Dans le même ordre d’idée, la capacité des marchés à acquérir l’information, avant la mise en œuvre du projet, peut se poursuivre dés lors que le projet est financé. Cela permet un contrôle plus efficace des dirigeants d’entreprise en facilitant les prises de contrôle et en reliant leurs gains à la performance de la firme 743 .

En définitive, du point de vue de leur capacité informationnelle, banque et marché présentent des spécificités qui les rendent aptes l’un et l’autre à répondre, là aussi, aux exigences requises par le financement de l’activité.

Notes
730.

Boyd J.H, Prescott E.C: « Financial Intermediary-coalitions” Journal of Economic Theory. 38: 211-32. 1986.

731.

Diamond Douglas: « Financial Intermediation and Delegated Monitoring » Review of Economic Studies. 51, 393-414. 1984.

732.

« Monitoring the monitor » in Diamond.D.W Op.
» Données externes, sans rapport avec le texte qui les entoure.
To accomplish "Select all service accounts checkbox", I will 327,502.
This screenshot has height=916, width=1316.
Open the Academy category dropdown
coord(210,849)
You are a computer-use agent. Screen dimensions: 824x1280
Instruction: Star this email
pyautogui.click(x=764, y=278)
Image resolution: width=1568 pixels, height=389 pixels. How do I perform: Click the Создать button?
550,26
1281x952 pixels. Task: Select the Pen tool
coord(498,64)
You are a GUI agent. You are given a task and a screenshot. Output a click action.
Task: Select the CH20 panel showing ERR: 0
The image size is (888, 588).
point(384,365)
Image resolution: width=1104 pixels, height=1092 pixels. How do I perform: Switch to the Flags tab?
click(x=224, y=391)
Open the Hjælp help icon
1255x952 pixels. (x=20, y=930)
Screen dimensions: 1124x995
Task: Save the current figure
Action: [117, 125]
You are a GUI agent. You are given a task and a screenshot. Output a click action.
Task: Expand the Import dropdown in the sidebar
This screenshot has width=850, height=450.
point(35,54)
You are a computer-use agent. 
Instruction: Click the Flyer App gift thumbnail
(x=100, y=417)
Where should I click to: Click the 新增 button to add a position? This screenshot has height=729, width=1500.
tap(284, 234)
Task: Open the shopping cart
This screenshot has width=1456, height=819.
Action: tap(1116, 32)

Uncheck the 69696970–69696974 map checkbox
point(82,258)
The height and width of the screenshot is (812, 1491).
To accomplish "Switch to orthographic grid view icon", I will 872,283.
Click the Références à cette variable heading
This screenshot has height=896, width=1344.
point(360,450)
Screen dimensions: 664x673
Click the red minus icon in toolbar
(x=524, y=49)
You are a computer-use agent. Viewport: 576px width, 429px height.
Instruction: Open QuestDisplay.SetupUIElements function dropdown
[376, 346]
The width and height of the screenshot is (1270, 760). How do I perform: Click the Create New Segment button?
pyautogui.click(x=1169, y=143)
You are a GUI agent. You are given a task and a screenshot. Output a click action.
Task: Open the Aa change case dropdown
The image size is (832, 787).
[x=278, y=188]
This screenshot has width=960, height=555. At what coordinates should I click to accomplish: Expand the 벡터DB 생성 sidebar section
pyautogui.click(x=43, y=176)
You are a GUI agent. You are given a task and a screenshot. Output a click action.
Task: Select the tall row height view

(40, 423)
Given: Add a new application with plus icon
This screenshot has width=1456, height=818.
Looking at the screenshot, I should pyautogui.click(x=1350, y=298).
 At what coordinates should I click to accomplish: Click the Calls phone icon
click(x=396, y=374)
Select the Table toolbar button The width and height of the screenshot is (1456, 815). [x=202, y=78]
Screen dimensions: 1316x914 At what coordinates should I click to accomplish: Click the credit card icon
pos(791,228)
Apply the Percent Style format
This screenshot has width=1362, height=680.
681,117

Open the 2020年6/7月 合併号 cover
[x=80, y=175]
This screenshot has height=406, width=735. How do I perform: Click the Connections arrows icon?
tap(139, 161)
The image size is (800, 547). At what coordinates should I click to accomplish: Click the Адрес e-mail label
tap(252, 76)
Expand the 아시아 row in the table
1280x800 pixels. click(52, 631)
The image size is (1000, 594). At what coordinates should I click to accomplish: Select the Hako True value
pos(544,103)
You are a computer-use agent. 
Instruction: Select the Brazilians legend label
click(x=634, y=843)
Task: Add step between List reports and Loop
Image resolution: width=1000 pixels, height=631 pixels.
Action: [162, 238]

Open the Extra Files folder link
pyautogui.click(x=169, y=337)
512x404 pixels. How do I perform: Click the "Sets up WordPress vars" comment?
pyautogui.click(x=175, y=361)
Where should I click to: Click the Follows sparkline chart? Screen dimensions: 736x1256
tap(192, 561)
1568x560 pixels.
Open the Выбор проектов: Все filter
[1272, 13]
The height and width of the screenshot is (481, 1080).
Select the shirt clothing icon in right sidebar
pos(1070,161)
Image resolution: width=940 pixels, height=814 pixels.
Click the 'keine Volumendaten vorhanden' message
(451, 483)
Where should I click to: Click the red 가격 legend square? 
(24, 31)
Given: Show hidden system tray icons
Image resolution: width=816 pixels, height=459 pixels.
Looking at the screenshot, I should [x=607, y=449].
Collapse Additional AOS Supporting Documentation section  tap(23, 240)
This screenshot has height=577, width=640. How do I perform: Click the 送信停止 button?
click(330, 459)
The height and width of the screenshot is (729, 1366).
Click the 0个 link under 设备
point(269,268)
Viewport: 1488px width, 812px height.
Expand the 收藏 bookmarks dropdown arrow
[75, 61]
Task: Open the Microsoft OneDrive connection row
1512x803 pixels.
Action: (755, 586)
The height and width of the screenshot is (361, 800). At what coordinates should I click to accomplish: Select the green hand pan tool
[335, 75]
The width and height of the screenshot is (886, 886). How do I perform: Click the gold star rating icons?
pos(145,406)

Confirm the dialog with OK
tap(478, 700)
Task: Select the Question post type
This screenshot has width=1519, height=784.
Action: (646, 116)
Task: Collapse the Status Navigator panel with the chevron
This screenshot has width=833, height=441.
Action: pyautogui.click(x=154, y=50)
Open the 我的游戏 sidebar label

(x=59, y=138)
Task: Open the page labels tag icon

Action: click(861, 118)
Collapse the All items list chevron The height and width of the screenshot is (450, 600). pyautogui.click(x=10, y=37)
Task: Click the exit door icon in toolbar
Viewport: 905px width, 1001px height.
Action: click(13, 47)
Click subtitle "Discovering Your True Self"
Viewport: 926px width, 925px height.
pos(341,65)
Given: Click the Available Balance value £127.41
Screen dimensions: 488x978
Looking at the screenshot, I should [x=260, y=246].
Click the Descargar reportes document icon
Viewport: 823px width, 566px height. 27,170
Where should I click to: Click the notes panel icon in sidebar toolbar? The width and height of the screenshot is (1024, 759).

Cité.

733.

« Reliability problem » in Hirshleifer.J: « The Private and Social Value of Information and the Reward To Inventive Activity » American Economic Review. September 1971. P 561-74.

734.

Cornes.R, Sandler.T:   « The Theory of Externalities, Public Goods, and Club Goods » Cambridge University Press. 1986.

735.

Grossman. Sanford, Stiglitz.Joseph: «On the Impossibility of Informationally Efficient Markets » American Economic Review 61, 393-408. 1980.

736.

Leland, Pyle: « Informational Asymmetries, Financial Structure and Financial Intermediation » 1977.

737.

Campbell.Tim, Kracaw.William: « Information Production, Market Signaling and the Theory of Financial Intermediation » Journal of finance. 35, 863-881. 1980.

738.

Boyd. John, Prescott. Edward: « Financial Intermediary Coalitions » Journal of Business. 67, 539-561.

739.

Si le projet est évalué, cette évaluation est publiquement observable et vérifiable.

740.

« An efficient capital market is an important component of a capitalist system. In such a system, the ideal is a market where prices are accurate signals for capital allocation. That is, when firms issue securities to finance their activities they can expect to get “fair” prices, and when investors choose among the securities that represent ownership of firms’ activities, they can do so under the assumption they are paying ‘fair” prices. In short, if the capital market is to function smoothly in allocating resources, prices of securities must be good indicators of value” in Fama.E.F: « Foundations of Finance ». New York. Basic Books. 1976. P 133.

741.

Cela revient à considérer les trois conditions de l’efficience (absence de coûts de transaction, gratuité de l’information et interprétation homogène de l’information) comme des contraintes trop fortes. Cf. Bernardo.A.E, Judd.K.L: « Efficiency of Assets Markets with Asymmetric Information ». Working Paper UCLA. 1997.

742.

Allen.F, Gale.D: « Comparing Financial Systems » Cambridge. Massachusetts. MIT Press. P 79. 2000.

743.

Holmström.B, Tirole.J: « Market Liquidity and Performance Monitoring » Journal of Political Economy 101(4) ; 678-709. 1993.